● Tasks and exercises
**A.** Answer these questions using the passage on the gradual release of responsibility:
(i) Which phrase is paired with "Guided instruction" in the table?
(ii) What three things do students use in collaborative work with peers?
(iii) Who is named as the researcher and professor who identified the most effective teaching strategies?
**B.** From the passage on the gradual release of responsibility, copy the words from "Decreasing the teacher’s" to "conceptualize consolidating learning." verbatim.

═══ Text extract ═══

Teacher Responsibility Student Responsibility
Explicit instruction “I do it.”
Guided instruction “We do it.”
Collaboration “You do it together.”
Independence “You do it alone.”

      Source: Fisher & Frey, 2008.

      This is the type of instruction that should occur in every classroom every day. The gradual release of responsibility gives a student the structured autonomy for his or her own learning. Student responsibility for learning increases as teacher responsibility for instruction decreases. A teacher assumes the most responsibility when giving explicit instruction, ensuring student understanding of what they are about to learn and why (Fisher, 2008). Then, students and the teacher work together on the learning during guided instruction. This gives the teacher a chance to both model thinking and gauge student comprehension via prompting, facilitating, questioning, or leading tasks that increase comprehension (Fisher, 2008). The next shift in responsibility moves students to collaborative work with peers, where they use problem solving, discussion, and negotiation (Fisher, 2008). They have a chance to play with ideas, take risks, and teach and learn from each other. Autonomy, competence, and relatedness are strong components of this step. Finally, students receive a chance to independently apply what they learn. A major misconception is that this final layer is the assessment; it is not. Students must have individual practice before a teacher does a final assessment.

      Decreasing the teacher’s responsibility creates more opportunities for him or her to work with individual students and small groups, allowing for daily formative assessment and feedback. The most effective teaching strategies to improve student achievement, as researcher and professor John Hattie (2012) notes—classroom discussions, clarity, reciprocal teaching, positive formative assessment, cognitive task analysis, self-questioning, and self-reporting grades—can only occur in a gradual release of responsibility format.

      It is important to note that this is not a linear shifting of responsibility, but the model’s message is clear: scaffold students toward independence through guided instruction and peer collaboration. The gradual release of responsibility is a way to conceptualize consolidating learning.

═══ Provided data ═══

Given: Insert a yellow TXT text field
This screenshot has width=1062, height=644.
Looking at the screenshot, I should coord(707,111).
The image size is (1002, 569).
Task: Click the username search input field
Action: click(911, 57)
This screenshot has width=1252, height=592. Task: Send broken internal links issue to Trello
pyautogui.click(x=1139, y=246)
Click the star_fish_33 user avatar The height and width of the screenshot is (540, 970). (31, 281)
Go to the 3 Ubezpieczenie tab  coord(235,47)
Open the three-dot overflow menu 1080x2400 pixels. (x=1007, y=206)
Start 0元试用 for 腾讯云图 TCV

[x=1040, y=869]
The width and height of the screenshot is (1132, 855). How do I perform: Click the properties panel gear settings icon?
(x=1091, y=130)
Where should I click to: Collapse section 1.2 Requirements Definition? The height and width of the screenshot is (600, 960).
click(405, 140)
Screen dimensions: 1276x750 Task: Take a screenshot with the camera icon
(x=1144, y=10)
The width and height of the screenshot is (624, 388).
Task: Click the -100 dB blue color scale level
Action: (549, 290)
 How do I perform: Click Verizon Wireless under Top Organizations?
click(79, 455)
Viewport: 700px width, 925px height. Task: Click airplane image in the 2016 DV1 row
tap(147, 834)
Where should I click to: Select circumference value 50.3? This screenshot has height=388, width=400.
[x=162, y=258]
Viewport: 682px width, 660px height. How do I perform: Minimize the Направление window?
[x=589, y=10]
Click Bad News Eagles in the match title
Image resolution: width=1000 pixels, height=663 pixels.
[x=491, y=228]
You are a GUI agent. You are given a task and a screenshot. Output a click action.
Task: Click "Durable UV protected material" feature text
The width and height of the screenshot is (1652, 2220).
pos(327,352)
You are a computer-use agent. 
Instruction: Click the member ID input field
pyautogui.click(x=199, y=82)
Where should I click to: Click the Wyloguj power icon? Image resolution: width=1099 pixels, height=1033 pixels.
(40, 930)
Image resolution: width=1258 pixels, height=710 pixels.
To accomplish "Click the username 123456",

═══

● Solutions by task
**A.**
(i) "We do it."
(ii) Problem solving, discussion, and negotiation.
(iii) John Hattie (2012).

**B.**
Decreasing the teacher’s responsibility creates more opportunities for him or her to work with individual students and small groups, allowing for daily formative assessment and feedback. The most effective teaching strategies to improve student achievement, as researcher and professor John Hattie (2012) notes—classroom discussions, clarity, reciprocal teaching, positive formative assessment, cognitive task analysis, self-questioning, and self-reporting grades—can only occur in a gradual release of responsibility format.

      It is important to note that this is not a linear shifting of responsibility, but the model’s message is clear: scaffold students toward independence through guided instruction and peer collaboration. The gradual release of responsibility is a way to conceptualize consolidating learning.